O povo de Israel reconstruiu o templo com as suas próprias mãos.
Os grandes reconstrutores da fé do continente fizeram o mesmo – pensemos nos
Padroeiros. Puseram em jogo a sua pequenez, confiando em Deus. Penso nos
Santos, como Martinho, Francisco, Domingos, Pio que hoje comemoramos; penso nos
Patronos como Bento, Cirilo e Metódio, Brígida, Catarina de Sena, Teresa
Benedita da Cruz. Começaram por si mesmos, por mudar a própria vida, acolhendo
a graça de Deus. Não se preocuparam com os tempos sombrios, as adversidades e
qualquer divisão, que sempre existiu. Não perderam tempo a criticar e
culpabilizar. Viveram o Evangelho, sem se importar com a relevância e a
política.
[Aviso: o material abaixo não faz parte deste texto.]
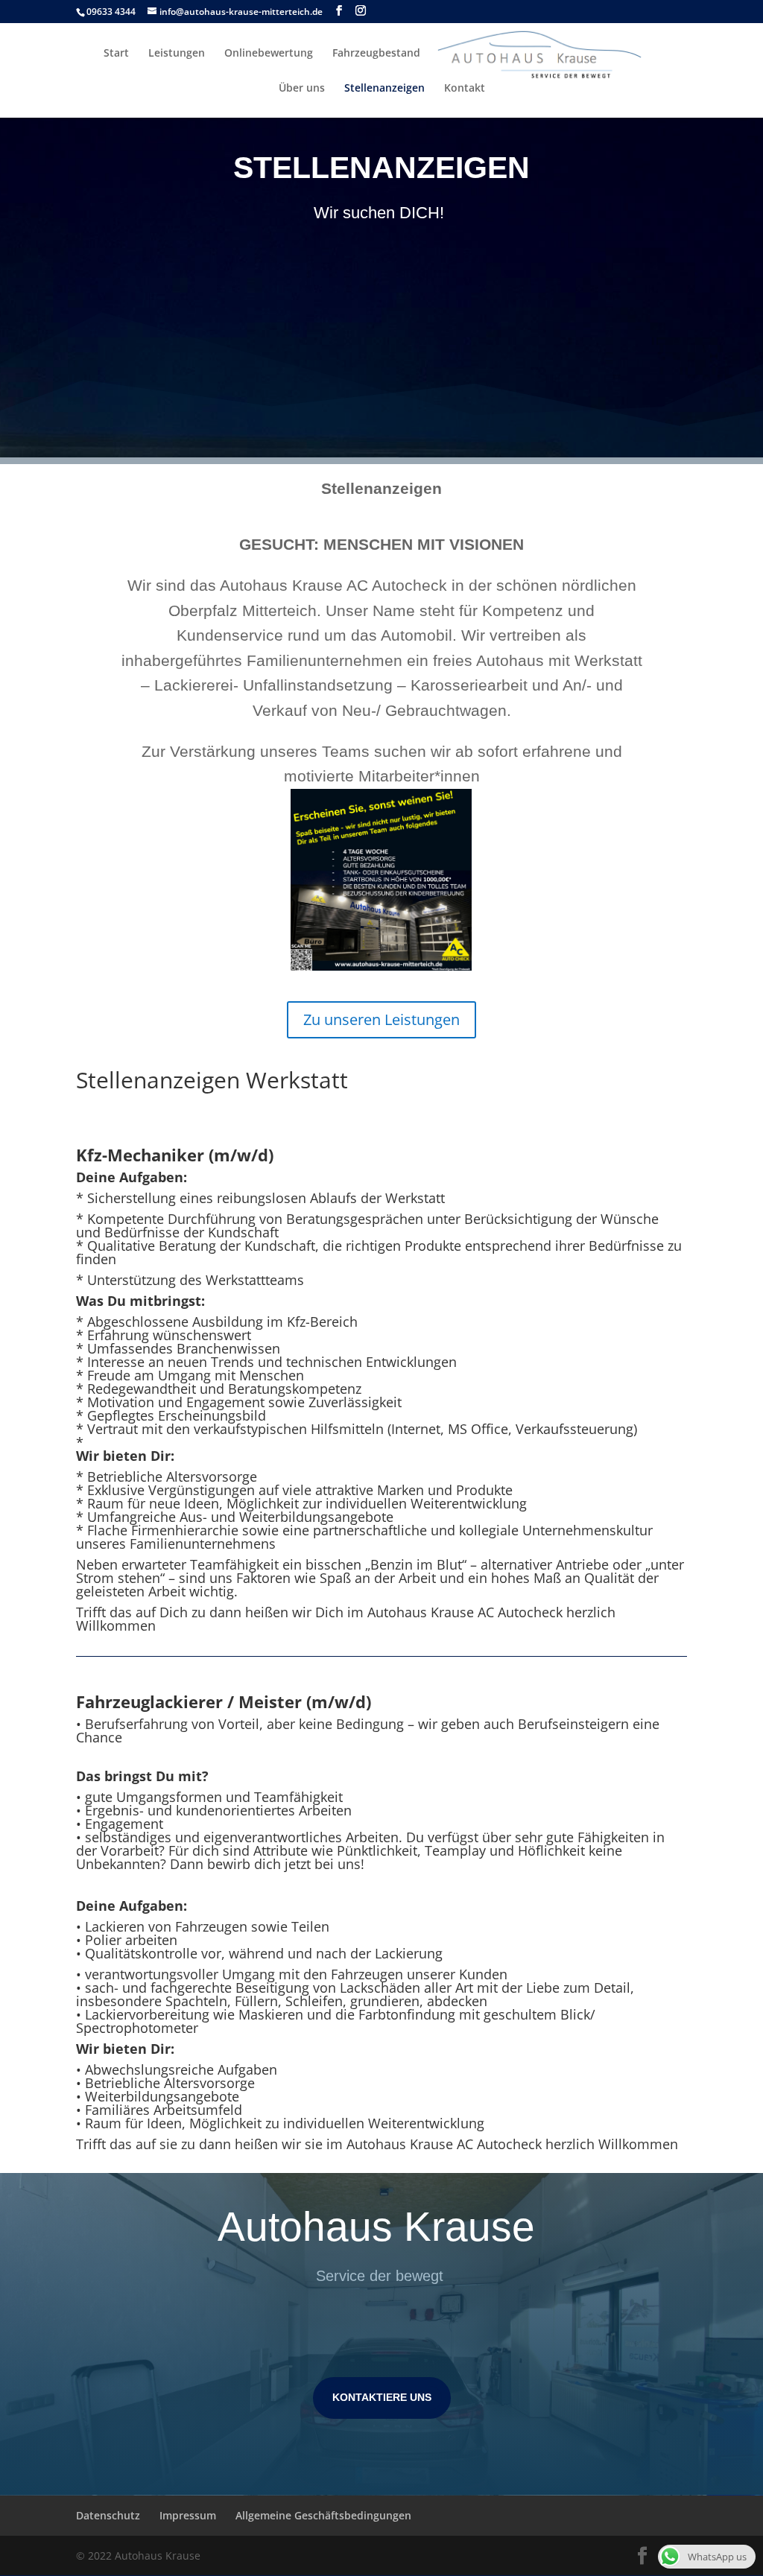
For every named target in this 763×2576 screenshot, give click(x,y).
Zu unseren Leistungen (381, 1019)
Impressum (187, 2515)
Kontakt (464, 89)
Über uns (302, 89)
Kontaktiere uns (381, 2397)
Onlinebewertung (268, 54)
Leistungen (176, 54)
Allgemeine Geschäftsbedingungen (323, 2515)
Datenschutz (108, 2515)
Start (116, 54)
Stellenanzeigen (384, 89)
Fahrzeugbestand (376, 54)
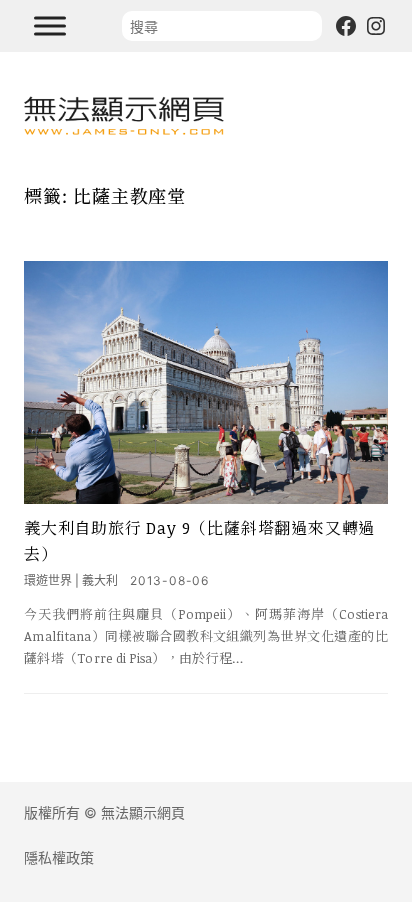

Assim, com a força suave do amor de Deus, encarnaram o seu estilo de
proximidade, de compaixão e de ternura – o estilo de Deus: proximidade,
compaixão e ternura – e construíram mosteiros, bonificaram terras, deram alma a
pessoas e países: nenhum programa “social” (entre aspas), só o Evangelho. E com
o Evangelho progrediram.
Reedificai a minha casa. O verbo está conjugado no
plural. Toda a reconstrução se realiza em conjunto, sob o signo da unidade, ou
seja, com os outros. Pode haver diferentes visões, mas deve-se sempre guardar a
unidade. Porque, se guardarmos a graça do todo, o Senhor edifica mesmo lá onde
nós não conseguimos. A graça do conjunto. Esta é a nossa chamada: ser Igreja,
formar um só Corpo entre nós. É a nossa vocação, como Pastores: reunir o
rebanho, não o dispersar nem mesmo preservar em belos recintos fechados. Isto é
matá-lo. Reconstruir significa fazer-se artesãos de comunhão, tecedores de
unidade a todos os níveis: não por estratégia, mas pelo Evangelho.
Se edificarmos desta forma, daremos aos nossos irmãos e irmãs a
chance de ver: é o
terceiro verbo. Aparece na conclusão do Evangelho de hoje, onde se diz que
Herodes procurava «ver Jesus» (cf. Lc 9, 9). Hoje, como então,
fala-se muito de Jesus. Então dizia-se que «João ressuscitara dos mortos, (...)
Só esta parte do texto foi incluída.